### DATASET ENTRIES

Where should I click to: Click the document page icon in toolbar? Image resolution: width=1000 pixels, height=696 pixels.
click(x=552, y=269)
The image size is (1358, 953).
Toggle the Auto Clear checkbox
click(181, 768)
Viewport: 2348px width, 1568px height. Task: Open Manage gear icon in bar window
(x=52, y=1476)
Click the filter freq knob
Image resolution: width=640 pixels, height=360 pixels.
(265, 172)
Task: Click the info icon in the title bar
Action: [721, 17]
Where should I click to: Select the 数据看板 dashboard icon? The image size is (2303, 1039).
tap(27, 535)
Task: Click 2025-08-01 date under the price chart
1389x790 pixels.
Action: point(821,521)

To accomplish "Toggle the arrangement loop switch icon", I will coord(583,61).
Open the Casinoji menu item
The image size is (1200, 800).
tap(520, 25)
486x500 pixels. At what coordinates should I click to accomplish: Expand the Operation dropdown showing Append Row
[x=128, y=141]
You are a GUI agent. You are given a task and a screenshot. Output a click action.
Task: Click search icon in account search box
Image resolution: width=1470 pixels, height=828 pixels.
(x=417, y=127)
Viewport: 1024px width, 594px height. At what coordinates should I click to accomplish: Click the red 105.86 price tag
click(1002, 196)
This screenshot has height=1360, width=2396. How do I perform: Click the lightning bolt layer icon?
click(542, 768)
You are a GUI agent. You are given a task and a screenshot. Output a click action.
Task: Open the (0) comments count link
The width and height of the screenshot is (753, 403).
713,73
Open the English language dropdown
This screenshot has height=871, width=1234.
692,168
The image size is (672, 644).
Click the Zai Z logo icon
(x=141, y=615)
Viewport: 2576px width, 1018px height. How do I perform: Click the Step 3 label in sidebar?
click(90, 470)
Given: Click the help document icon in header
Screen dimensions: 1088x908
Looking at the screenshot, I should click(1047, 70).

### DESCRIPTION OF THE TASK
Reproduce the material above verbatim, keeping every line in its original order.

### EXPECTED ANSWER
Where should I click to: Click the document page icon in toolbar? Image resolution: width=1000 pixels, height=696 pixels.
click(x=552, y=269)
The image size is (1358, 953).
Toggle the Auto Clear checkbox
click(181, 768)
Viewport: 2348px width, 1568px height. Task: Open Manage gear icon in bar window
(x=52, y=1476)
Click the filter freq knob
Image resolution: width=640 pixels, height=360 pixels.
(265, 172)
Task: Click the info icon in the title bar
Action: [721, 17]
Where should I click to: Select the 数据看板 dashboard icon? The image size is (2303, 1039).
tap(27, 535)
Task: Click 2025-08-01 date under the price chart
1389x790 pixels.
Action: point(821,521)

To accomplish "Toggle the arrangement loop switch icon", I will coord(583,61).
Open the Casinoji menu item
The image size is (1200, 800).
tap(520, 25)
486x500 pixels. At what coordinates should I click to accomplish: Expand the Operation dropdown showing Append Row
[x=128, y=141]
You are a GUI agent. You are given a task and a screenshot. Output a click action.
Task: Click search icon in account search box
Image resolution: width=1470 pixels, height=828 pixels.
(x=417, y=127)
Viewport: 1024px width, 594px height. At what coordinates should I click to accomplish: Click the red 105.86 price tag
click(1002, 196)
This screenshot has height=1360, width=2396. How do I perform: Click the lightning bolt layer icon?
click(542, 768)
You are a GUI agent. You are given a task and a screenshot. Output a click action.
Task: Open the (0) comments count link
The width and height of the screenshot is (753, 403).
713,73
Open the English language dropdown
This screenshot has height=871, width=1234.
692,168
The image size is (672, 644).
Click the Zai Z logo icon
(x=141, y=615)
Viewport: 2576px width, 1018px height. How do I perform: Click the Step 3 label in sidebar?
click(90, 470)
Given: Click the help document icon in header
Screen dimensions: 1088x908
Looking at the screenshot, I should click(1047, 70).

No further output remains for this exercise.